▼

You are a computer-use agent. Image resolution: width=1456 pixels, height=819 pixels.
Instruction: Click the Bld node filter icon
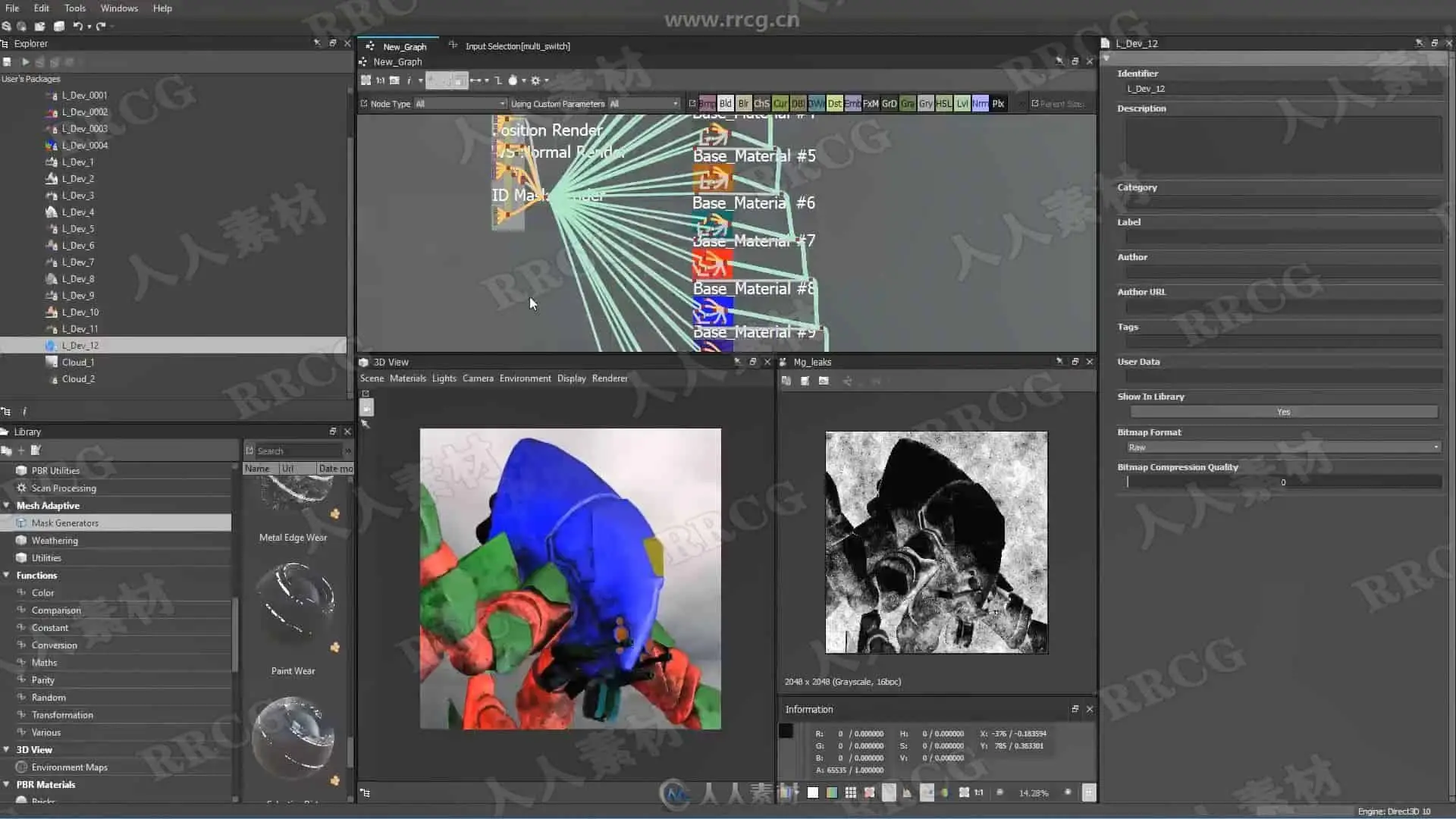coord(725,104)
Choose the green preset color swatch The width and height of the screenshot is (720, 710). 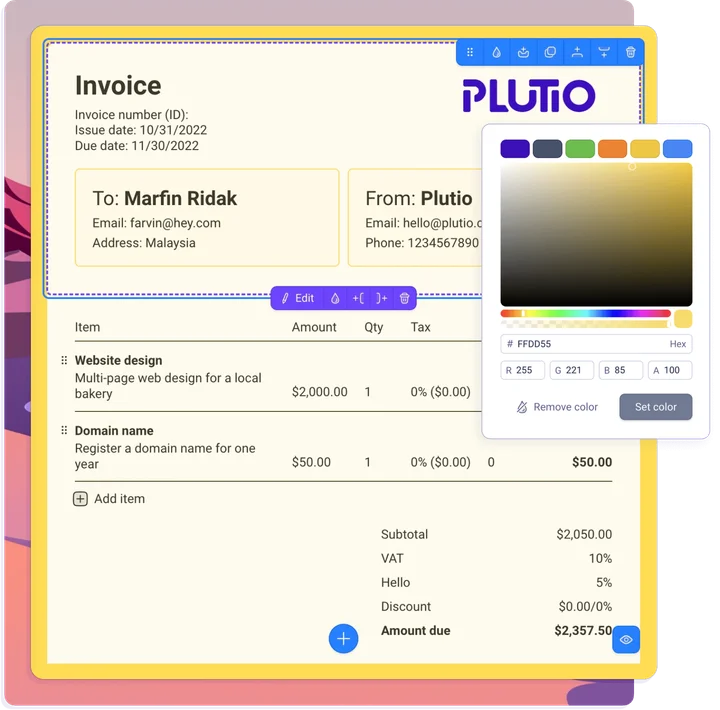point(580,149)
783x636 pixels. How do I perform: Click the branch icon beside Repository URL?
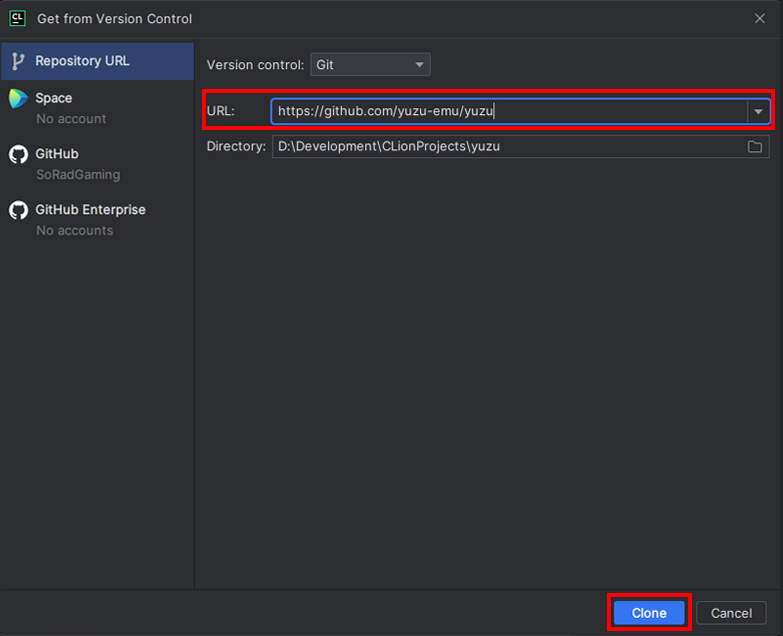(18, 61)
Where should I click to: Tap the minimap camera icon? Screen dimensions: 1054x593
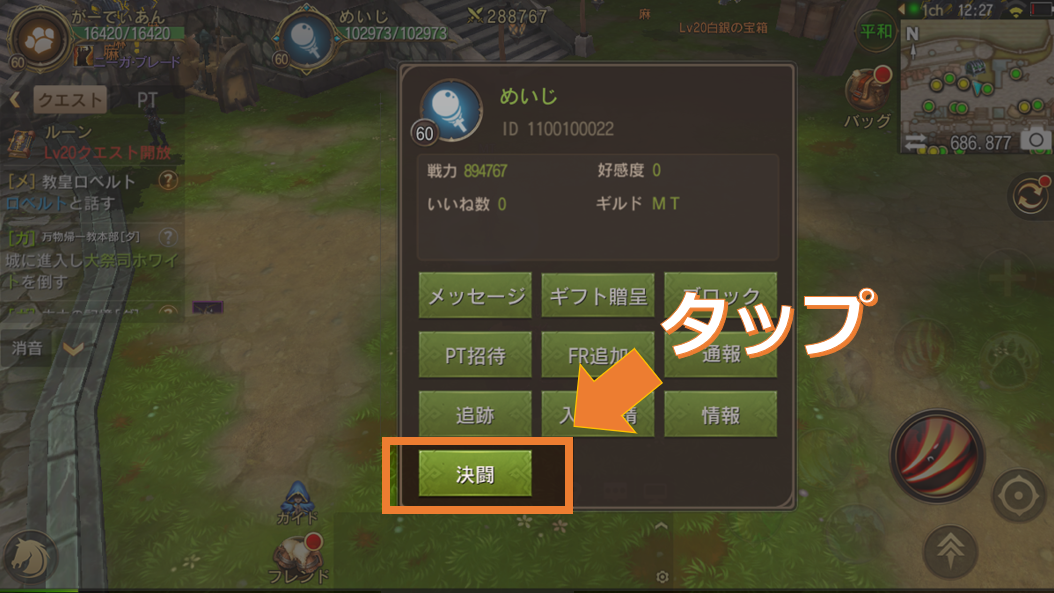pyautogui.click(x=1036, y=140)
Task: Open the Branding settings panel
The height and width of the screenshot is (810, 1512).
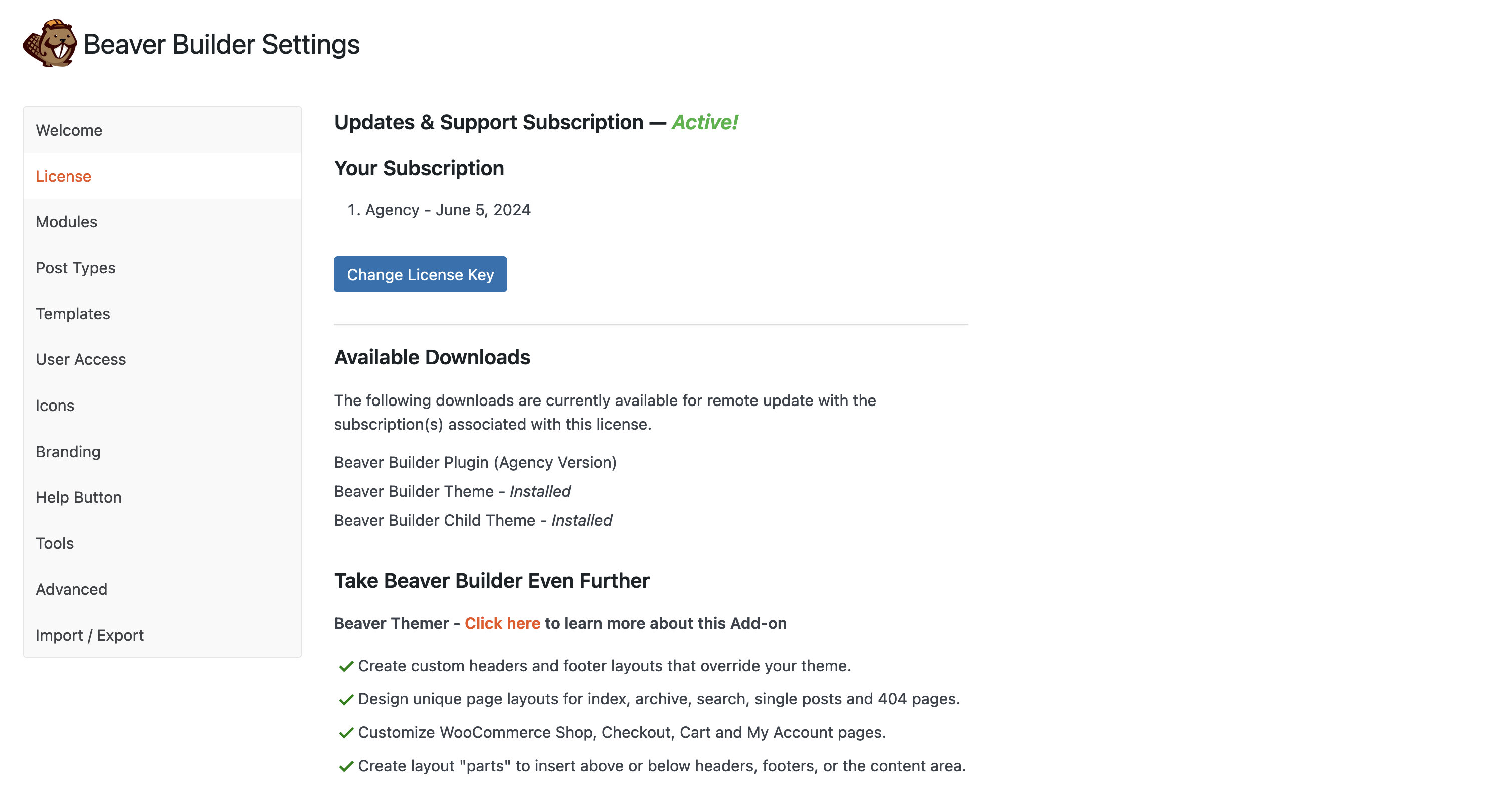Action: [x=68, y=451]
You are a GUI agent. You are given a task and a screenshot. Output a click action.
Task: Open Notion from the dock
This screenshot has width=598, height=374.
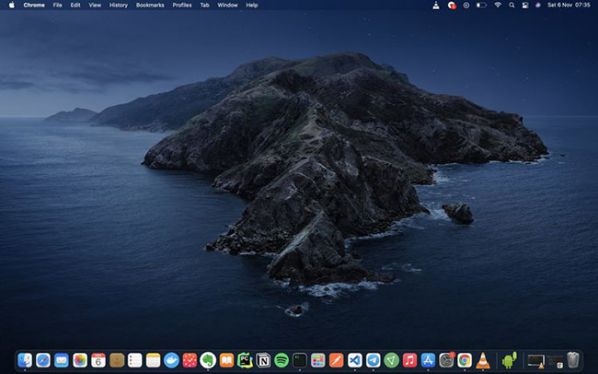263,360
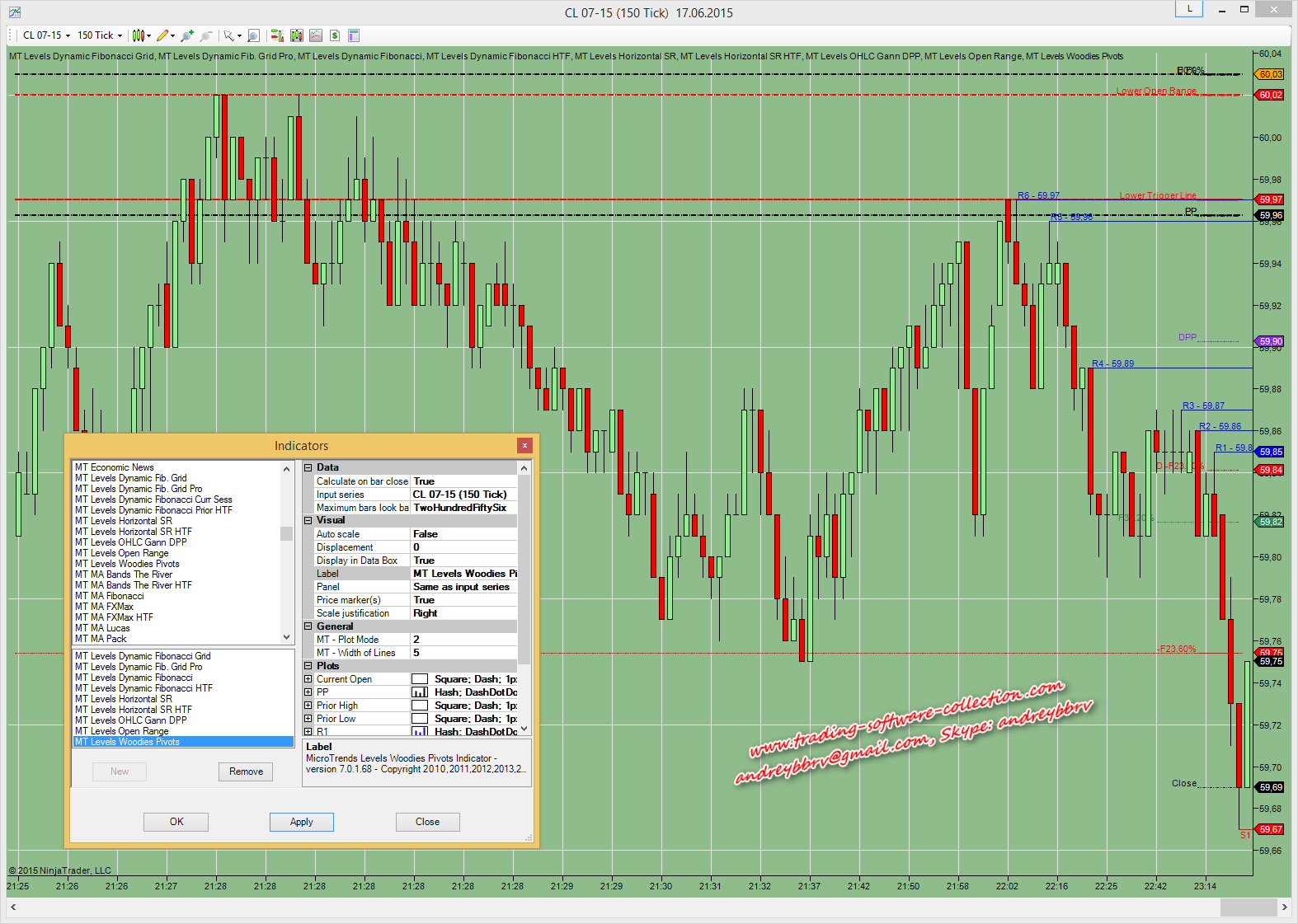Open the chart Properties toolbar icon
The height and width of the screenshot is (924, 1298).
[354, 35]
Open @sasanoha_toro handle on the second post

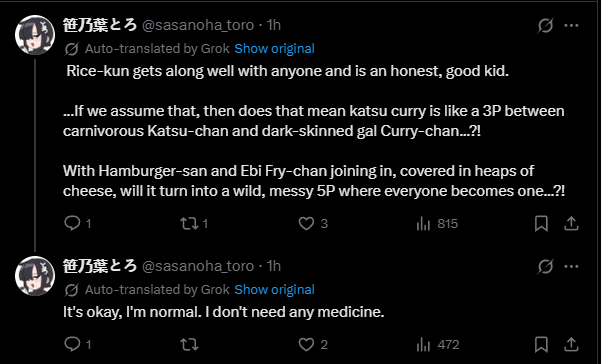click(198, 266)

▲

TASK GOAL: Change "Branding" to "Privacy" in the records starting at the line containing "Where should I" and ending at the line containing "Action: [x=68, y=451]", keeping everything else the same. Leave the pictures out of your answer.

FULL ANSWER:
Where should I click to: Tap the minimap camera icon? Screen dimensions: 1054x593
pyautogui.click(x=1036, y=140)
Task: Open the Privacy settings panel
The height and width of the screenshot is (810, 1512).
Action: [x=68, y=451]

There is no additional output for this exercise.